Ahad 05 Dec 2021 14:42 WIB

Militer Myanmar Tabrakkan Mobil ke Kerumunan Aksi Protes

Militer Myanmar tabrakkan mobil ke kerumunan protes antikudeta pada Ahad (5/12).

Rep: Rizky Jaramaya/ Red: Christiyaningsih
Demonstran berbaris di jalan selama protes di Yangon, Myanmar. Militer Myanmar tabrakkan mobil ke kerumunan protes anti-kudeta pada Ahad (5/12). Ilustrasi.
Foto: Reuters
Demonstran berbaris di jalan selama protes di Yangon, Myanmar. Militer Myanmar tabrakkan mobil ke kerumunan protes anti-kudeta pada Ahad (5/12). Ilustrasi.

REPUBLIKA.CO.ID, YANGON -- Pasukan keamanan menabrakkan sebuah mobil di tengah kerumunan aksi protes anti-kudeta pada Ahad (5/12) pagi di Yangon. Setidaknya puluhan pengunjuk rasa terluka akibat insiden tersebut.

Sebuah mobil menabrak kerumunan aksi protes "flash mob" di Yangon. Insiden terjadi beberapa menit setelah aksi tersebut dimulai. Saksi mata mengatakan kepada Reuters bahwa polisi menangkap beberapa pengunjuk rasa.

-*-

### [Tugas Wajib]
1. Tentukan apakah setiap pernyataan berikut sesuai dengan teks bacaan di atas, lalu kutip kata-kata dari teks yang menjadi dasarnya: (a) Insiden di Yangon terjadi pada Ahad (5/12) sore. (b) Setidaknya puluhan pengunjuk rasa terluka akibat insiden itu. (c) Mobil menabrak kerumunan beberapa jam setelah aksi dimulai.
2. Ketik ulang bagian teks bacaan di atas yang dibuka dengan kata-kata "REPUBLIKA.CO.ID, YANGON -- Pasukan" dan ditutup dengan "beberapa pengunjuk rasa.".

[Data posisi target]
-*-

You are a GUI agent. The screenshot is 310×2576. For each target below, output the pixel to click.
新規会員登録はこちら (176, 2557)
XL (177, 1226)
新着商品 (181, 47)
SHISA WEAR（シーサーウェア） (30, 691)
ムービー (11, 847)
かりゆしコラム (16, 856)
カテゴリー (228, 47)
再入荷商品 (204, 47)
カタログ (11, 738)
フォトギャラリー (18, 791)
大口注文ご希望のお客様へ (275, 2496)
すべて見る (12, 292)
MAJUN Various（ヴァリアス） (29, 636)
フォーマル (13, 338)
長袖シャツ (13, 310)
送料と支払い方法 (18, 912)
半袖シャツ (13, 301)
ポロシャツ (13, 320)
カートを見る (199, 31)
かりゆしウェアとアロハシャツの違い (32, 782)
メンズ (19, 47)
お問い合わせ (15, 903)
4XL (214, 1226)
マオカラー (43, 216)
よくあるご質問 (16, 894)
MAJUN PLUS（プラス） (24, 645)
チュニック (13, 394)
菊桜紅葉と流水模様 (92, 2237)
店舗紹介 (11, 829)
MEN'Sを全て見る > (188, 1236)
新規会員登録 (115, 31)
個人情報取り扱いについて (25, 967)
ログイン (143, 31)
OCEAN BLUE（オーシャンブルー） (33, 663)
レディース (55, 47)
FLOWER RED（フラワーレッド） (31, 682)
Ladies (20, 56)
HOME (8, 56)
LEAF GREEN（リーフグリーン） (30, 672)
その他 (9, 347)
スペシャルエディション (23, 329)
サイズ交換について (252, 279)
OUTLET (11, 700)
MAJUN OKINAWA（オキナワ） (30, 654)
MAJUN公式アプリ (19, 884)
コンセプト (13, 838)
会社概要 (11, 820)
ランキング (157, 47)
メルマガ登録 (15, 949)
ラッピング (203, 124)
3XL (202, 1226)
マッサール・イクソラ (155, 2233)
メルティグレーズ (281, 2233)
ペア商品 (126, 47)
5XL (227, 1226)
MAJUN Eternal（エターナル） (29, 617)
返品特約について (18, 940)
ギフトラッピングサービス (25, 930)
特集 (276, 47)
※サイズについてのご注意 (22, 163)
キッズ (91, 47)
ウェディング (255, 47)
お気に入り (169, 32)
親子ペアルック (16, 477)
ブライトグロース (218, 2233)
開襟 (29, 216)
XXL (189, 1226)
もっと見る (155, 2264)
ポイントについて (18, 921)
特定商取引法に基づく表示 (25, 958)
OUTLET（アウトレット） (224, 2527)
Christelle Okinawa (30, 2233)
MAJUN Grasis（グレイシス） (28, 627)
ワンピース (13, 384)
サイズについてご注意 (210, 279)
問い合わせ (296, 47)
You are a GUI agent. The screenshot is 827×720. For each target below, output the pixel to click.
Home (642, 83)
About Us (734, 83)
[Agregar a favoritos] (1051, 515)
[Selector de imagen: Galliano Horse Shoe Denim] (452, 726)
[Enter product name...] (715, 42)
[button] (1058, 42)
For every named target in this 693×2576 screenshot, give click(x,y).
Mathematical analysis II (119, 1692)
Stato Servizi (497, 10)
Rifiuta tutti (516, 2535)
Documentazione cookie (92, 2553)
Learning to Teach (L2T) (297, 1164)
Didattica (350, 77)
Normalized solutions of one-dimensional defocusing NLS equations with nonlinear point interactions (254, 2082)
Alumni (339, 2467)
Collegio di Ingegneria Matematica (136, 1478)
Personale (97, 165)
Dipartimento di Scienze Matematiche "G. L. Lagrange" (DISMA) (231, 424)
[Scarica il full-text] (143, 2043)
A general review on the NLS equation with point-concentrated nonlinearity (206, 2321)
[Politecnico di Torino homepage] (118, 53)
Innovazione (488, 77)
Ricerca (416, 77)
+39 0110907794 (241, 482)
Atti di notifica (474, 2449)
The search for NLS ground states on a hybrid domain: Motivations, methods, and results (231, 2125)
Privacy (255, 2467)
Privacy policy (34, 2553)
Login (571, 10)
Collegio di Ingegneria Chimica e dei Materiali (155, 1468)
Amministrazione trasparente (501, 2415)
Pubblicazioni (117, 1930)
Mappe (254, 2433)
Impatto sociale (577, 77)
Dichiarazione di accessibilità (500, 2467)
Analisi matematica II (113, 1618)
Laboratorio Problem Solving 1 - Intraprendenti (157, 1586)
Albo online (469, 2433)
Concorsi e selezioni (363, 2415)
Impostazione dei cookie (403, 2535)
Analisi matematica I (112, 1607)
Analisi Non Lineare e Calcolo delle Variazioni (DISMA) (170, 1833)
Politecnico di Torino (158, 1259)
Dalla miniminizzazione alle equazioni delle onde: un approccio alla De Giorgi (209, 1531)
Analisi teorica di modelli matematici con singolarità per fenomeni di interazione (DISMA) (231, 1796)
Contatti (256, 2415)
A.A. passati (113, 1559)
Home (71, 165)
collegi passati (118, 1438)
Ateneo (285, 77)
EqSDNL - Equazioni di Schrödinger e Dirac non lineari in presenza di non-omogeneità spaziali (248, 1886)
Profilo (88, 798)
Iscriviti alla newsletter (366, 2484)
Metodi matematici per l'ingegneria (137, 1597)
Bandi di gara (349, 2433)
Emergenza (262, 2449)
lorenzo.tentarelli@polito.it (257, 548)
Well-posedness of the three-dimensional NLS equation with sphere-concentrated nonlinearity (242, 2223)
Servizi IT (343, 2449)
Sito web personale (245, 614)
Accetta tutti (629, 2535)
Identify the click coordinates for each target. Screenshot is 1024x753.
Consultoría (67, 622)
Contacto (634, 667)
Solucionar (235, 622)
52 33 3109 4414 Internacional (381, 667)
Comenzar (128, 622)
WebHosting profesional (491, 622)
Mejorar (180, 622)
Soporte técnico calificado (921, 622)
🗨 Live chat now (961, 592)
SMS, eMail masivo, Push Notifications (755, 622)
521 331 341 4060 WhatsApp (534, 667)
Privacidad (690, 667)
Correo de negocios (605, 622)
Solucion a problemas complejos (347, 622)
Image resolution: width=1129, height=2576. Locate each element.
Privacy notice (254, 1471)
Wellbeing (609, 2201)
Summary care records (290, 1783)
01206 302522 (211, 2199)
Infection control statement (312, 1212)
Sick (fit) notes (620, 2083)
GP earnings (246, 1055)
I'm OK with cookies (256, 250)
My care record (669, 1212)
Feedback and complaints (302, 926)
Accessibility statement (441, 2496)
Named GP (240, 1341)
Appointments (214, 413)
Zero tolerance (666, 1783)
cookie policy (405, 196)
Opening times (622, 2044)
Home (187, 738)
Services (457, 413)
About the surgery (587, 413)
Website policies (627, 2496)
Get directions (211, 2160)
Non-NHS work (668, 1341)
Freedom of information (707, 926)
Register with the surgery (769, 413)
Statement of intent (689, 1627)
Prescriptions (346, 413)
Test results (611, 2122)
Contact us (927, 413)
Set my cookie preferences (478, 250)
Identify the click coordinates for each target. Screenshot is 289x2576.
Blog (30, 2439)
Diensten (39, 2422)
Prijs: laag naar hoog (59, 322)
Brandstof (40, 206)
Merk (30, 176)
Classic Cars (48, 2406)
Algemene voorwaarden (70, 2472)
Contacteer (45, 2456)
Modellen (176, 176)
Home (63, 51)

-*-

### [Jawaban Benar]
1.
(a) Tidak. Teks menyebut "pada Ahad (5/12) pagi di Yangon".
(b) Ya. Teks menyebut "Setidaknya puluhan pengunjuk rasa terluka akibat insiden tersebut."
(c) Tidak. Teks menyebut "Insiden terjadi beberapa menit setelah aksi tersebut dimulai."

2.
REPUBLIKA.CO.ID, YANGON -- Pasukan keamanan menabrakkan sebuah mobil di tengah kerumunan aksi protes anti-kudeta pada Ahad (5/12) pagi di Yangon. Setidaknya puluhan pengunjuk rasa terluka akibat insiden tersebut.

Sebuah mobil menabrak kerumunan aksi protes "flash mob" di Yangon. Insiden terjadi beberapa menit setelah aksi tersebut dimulai. Saksi mata mengatakan kepada Reuters bahwa polisi menangkap beberapa pengunjuk rasa.